* _練習問題_
1 – 家族についての文章を読み、次の問いに答えてください。
(a) 書き手の家族は、何かがあるとどうするか。
(b) 書き手が家族関係を思い描いたとき、真っ先に思い浮かべるものは何か。
(c) 両親が二人でおこしたものは何か。
2 – 家族についての文章で「今これを書いているわたしの胸の中には」から始まる段落を、要点を残して短くまとめてください。
3 – 家族についての文章の最後の一文に続けて、その先を書き継いでください。

わたしだけがなじめなかつた幸福なテーブルにもろい菓子をならべて

 わたしの生まれ育った家庭は、とても仲良くあたたかいものだった。今でも何かがあると家族で集まってお祝いをしたり、口に出して「愛している」と言い合い、ハグをするような関係だったからだ。わたしは両親にとても愛されて育ったと思ってきた。今でもそう思っている。ではなんなのだろうか。わたしはそこにうまくなじめない自分も同時に感じてしまうのだ。何になじめないのか、どうしてそこに違和感を感じてしまうのか、うまく言葉にすることができない。

 今これを書いているわたしの胸の中には、黒くて丸いものがつっかえている感覚がある。その感覚を生むものを、キーボードの上の両手を動かしながらなんとか言葉にしようと試みている。わたしの家族関係を思い描いたとき、そこにあったものとして真っ先に思い浮かべるのが「強さ」だ。両親は強い人たちだった。二人でおこした小さな会社を年々成長させていった。成功していった。二人は無理をして、頑張って、それらを手に入れていった。それはきっと並大抵のことではなかった。だがその「強さ」は仕事だけにとどまらなかった。それは家庭にまで持ち込まれた。

* _語や要素の位置を特定するための項目_
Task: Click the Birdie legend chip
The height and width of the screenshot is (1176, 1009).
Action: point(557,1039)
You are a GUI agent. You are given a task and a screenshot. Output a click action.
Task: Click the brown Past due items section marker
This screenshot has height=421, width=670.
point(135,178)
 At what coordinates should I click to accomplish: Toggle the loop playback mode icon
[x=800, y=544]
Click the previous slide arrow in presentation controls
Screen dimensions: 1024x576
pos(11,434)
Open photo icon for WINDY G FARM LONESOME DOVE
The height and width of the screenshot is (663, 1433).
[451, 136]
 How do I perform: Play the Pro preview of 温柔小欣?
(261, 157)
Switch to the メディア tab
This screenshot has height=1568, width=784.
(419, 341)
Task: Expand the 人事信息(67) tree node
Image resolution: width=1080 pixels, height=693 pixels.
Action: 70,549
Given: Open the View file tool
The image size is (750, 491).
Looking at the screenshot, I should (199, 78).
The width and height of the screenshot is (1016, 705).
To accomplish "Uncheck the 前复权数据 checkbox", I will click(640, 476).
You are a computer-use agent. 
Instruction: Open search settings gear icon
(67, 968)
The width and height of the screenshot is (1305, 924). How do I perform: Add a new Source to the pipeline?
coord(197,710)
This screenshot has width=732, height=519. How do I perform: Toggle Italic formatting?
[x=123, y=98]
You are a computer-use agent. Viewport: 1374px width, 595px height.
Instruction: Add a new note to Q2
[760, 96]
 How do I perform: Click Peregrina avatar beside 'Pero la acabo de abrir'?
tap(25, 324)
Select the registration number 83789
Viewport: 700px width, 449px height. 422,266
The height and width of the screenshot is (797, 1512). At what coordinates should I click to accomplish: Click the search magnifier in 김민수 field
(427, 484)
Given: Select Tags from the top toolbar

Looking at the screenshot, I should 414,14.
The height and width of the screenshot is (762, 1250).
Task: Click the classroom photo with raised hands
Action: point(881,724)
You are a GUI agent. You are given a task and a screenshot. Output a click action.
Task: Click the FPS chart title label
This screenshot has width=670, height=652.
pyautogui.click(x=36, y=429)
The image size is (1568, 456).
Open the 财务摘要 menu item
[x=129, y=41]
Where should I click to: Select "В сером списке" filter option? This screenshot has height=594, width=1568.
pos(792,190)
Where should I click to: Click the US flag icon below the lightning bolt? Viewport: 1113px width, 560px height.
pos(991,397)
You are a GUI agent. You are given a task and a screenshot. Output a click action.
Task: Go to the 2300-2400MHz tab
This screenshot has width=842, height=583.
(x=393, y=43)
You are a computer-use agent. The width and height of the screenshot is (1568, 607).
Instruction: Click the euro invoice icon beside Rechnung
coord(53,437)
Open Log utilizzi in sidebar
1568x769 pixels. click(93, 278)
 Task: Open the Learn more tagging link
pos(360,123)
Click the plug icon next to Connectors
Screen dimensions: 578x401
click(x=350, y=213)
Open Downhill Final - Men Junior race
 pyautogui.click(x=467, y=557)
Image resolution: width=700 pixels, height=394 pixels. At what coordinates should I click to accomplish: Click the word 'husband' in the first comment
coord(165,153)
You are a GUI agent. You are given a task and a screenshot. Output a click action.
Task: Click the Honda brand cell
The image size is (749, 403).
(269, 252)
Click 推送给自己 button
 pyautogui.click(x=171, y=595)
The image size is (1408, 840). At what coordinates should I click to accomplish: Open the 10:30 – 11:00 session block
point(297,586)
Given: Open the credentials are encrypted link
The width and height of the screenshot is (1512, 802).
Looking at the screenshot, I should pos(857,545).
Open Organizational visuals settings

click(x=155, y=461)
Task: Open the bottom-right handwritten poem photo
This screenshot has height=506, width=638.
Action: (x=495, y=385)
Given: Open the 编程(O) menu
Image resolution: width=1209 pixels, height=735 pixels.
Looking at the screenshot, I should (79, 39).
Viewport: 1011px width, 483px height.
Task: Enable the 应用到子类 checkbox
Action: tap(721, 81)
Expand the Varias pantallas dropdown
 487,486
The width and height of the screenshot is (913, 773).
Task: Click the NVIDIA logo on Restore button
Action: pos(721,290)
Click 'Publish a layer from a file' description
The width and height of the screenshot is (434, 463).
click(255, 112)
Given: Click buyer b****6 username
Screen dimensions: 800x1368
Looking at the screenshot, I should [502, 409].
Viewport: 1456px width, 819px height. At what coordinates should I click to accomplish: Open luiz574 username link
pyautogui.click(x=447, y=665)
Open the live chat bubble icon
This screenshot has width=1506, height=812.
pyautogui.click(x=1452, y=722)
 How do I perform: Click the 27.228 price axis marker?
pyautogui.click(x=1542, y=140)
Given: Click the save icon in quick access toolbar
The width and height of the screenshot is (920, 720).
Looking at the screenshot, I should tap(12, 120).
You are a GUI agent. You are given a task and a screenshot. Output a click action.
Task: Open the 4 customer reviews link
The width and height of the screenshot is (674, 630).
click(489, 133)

* _解答_
1 –
(a) 家族で集まってお祝いをしたり、口に出して「愛している」と言い合い、ハグをしたりする。
(b) 「強さ」
(c) 小さな会社

2 – 書き手は、胸に黒くて丸いものがつっかえている感覚を言葉にしようとしている。家族関係を思い描いたときに真っ先に浮かぶのは「強さ」だ。両親は二人でおこした小さな会社を、無理をして頑張りながら年々成長させ、成功させた。その「強さ」は仕事だけにとどまらず、家庭にまで持ち込まれた。

3 –
どつしりとしたテーブルについてすぐわたしはスープの味がわからない

 実家にも、大きくてどっしりとしたテーブルがあった。お酒が好きな両親は、毎晩そこで晩酌をしながら、いろんな話をした。そこで交わされた話は、世間話やどうでもいい会話ではなかった。仕事の話や社会の話、「会話」というより「ディスカッション」だった。わたしは大きなテーブルにつき、ディスカッションに加わった。家庭でどうでもいい話をしないで、有意義な議論をすることは建設的でよいことだと思っていた。
 今のわたしが感じるそのときの実家のテーブルでの日常にあったのは、やはり「強さ」だった。こうあるべきだ、こうであるのだ、自分たちはそれを努力して達成したのだというそういう強さ。こう書いていて、わたしの手は急に動かなくなる。書いていることに自信がなくなる。それは本当だろうか、思い過ごしなのではないか、そんなふうに感じているのは世界中でわたし一人だけなのではないだろうか、と。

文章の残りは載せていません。